By Lisa Bayer, J.D., CCM
The holidays are often a time that family members who have not seen one another get together to celebrate. Whether you are traveling or hosting there are several “warning signs” that your elderly loved one needs extra attention.
You notice that your mom’s clothes are not fitting well. In fact, they seem to be falling off of her. Or, you see it in her face. This could be a sign of illness (causing loss of appetite) or even dementia (forgetting to eat meals). If your mom cannot provide a satisfactory reason for the loss of weight it would be prudent to make an appointment to see her doctor.
You visit your dad and you notice a pile of unopened mail on the dining room table.

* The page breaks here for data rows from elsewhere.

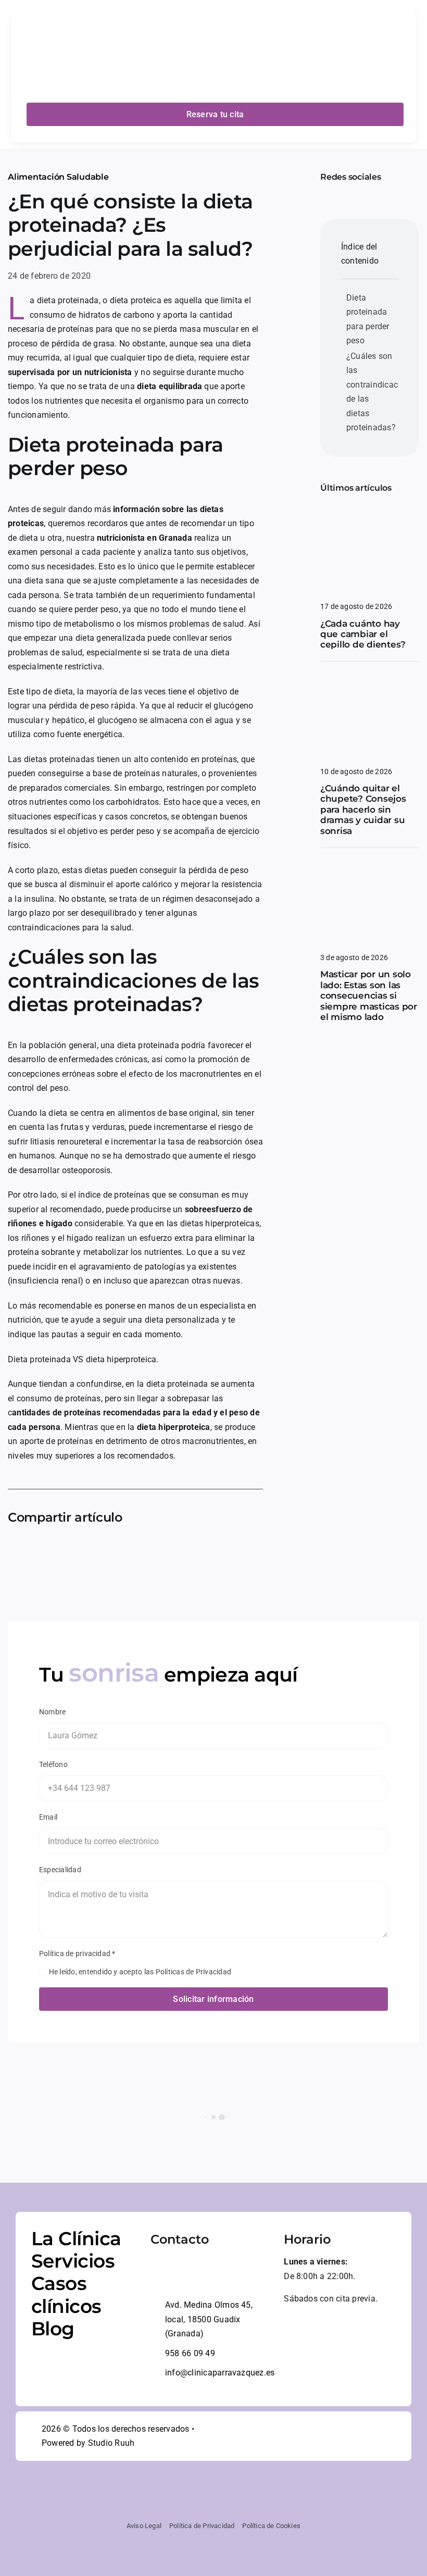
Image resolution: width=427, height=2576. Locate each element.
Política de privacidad (77, 1953)
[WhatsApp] (170, 1551)
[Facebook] (86, 1551)
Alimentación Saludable (58, 177)
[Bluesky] (120, 1551)
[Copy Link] (254, 1551)
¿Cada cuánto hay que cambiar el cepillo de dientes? (363, 634)
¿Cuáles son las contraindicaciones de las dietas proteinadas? (372, 392)
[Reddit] (137, 1551)
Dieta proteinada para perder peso (368, 319)
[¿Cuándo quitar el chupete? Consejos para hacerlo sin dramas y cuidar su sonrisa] (369, 681)
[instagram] (340, 194)
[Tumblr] (204, 1551)
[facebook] (323, 194)
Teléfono (53, 1764)
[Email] (237, 1551)
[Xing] (220, 1551)
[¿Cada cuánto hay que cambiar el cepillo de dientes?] (369, 515)
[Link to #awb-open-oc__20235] (397, 50)
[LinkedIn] (153, 1551)
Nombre (52, 1712)
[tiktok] (381, 2436)
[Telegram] (187, 1551)
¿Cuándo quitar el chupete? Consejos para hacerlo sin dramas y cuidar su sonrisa (363, 809)
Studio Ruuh (111, 2443)
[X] (103, 1551)
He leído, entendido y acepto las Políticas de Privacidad (140, 1972)
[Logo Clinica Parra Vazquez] (117, 16)
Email (48, 1817)
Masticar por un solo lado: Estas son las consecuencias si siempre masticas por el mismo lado (368, 995)
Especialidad (60, 1869)
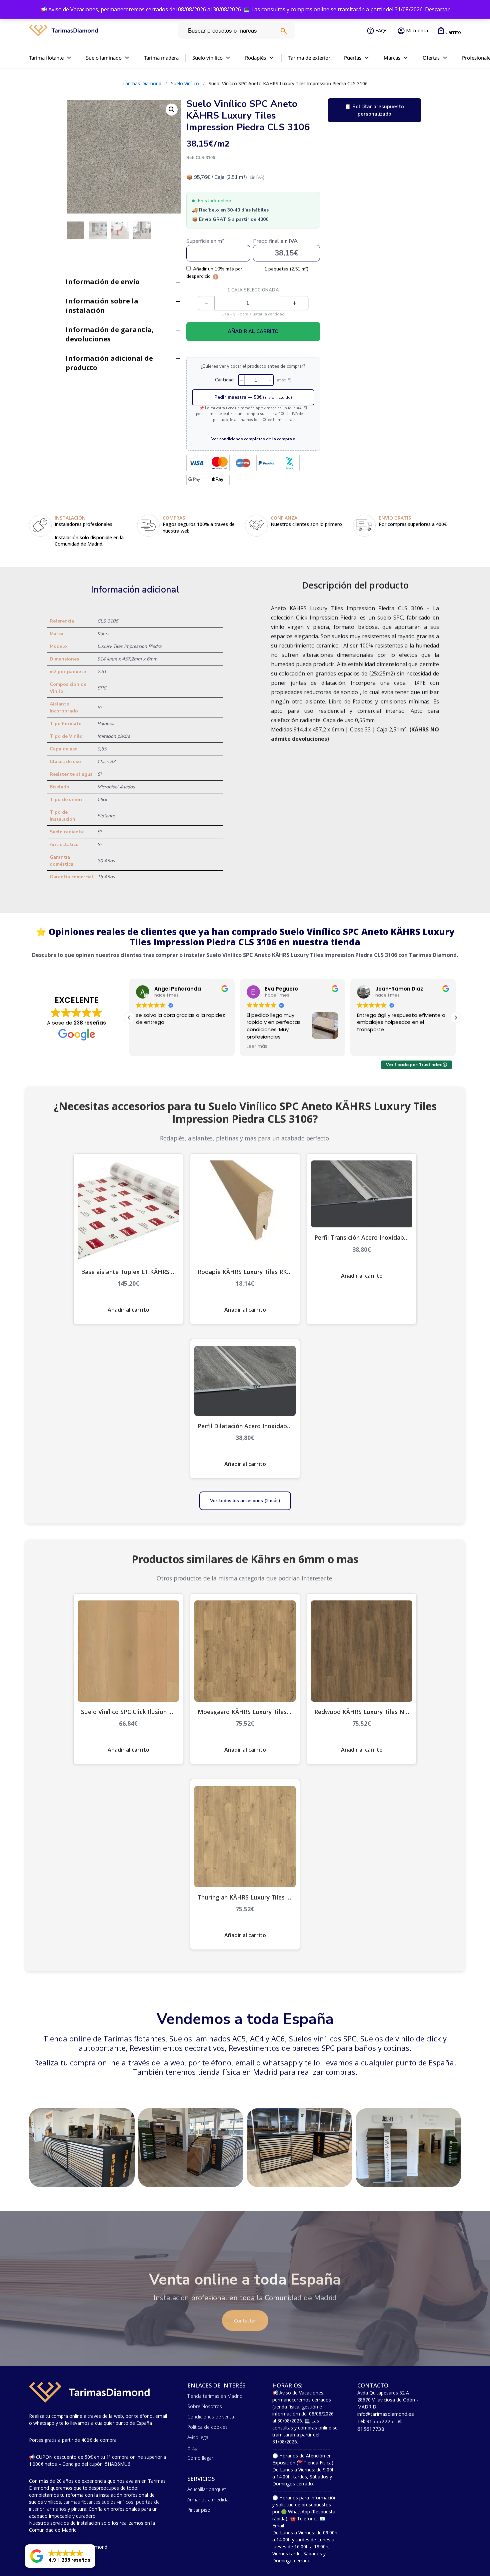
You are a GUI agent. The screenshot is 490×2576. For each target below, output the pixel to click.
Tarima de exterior (309, 57)
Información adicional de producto (109, 363)
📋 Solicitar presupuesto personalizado (374, 110)
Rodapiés (255, 57)
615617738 (370, 2428)
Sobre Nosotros (204, 2406)
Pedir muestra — (253, 397)
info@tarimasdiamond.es (385, 2413)
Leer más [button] (146, 1047)
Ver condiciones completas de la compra (253, 439)
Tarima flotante (46, 57)
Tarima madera (161, 57)
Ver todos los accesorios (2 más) (245, 1501)
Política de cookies (207, 2427)
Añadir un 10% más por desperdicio (214, 272)
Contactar (245, 2320)
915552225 (379, 2421)
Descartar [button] (437, 9)
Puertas (352, 57)
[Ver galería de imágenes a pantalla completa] (172, 110)
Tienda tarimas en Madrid (215, 2396)
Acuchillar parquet (206, 2489)
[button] (456, 1018)
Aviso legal (198, 2437)
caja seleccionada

The dates on the envelopes go back several months. You ask him about it and he tells you not to worry. You cannot help but be concerned. If your dad agrees it may be a good idea to go through the mail together and set up a bill payment plan going forward. If you suspect something else is going on, such as difficulty seeing or even depression, you can help him address these concerns.
Your favorite aunt comes to visit. At first things seem totally fine. She’s happy to see you and the kids. You fill her in on what is going on in your lives and ask her how how she is doing. And then she asks the same question she just asked again. And again. This could be a warning that she is experiencing the start of dementia. The sooner she gets diagnosed and treated the better.
While it may be difficult to see your family members getting older and you may wish that you could ignore the warning signs it helps to look at this opportunity to help as a good thing.Without your intervention things could continue to get worse. Now, you have the opportunity to make a difference; to help your loved ones improve their health and quality of life. This is perhaps the best gift you can give to your loved one–and yourself.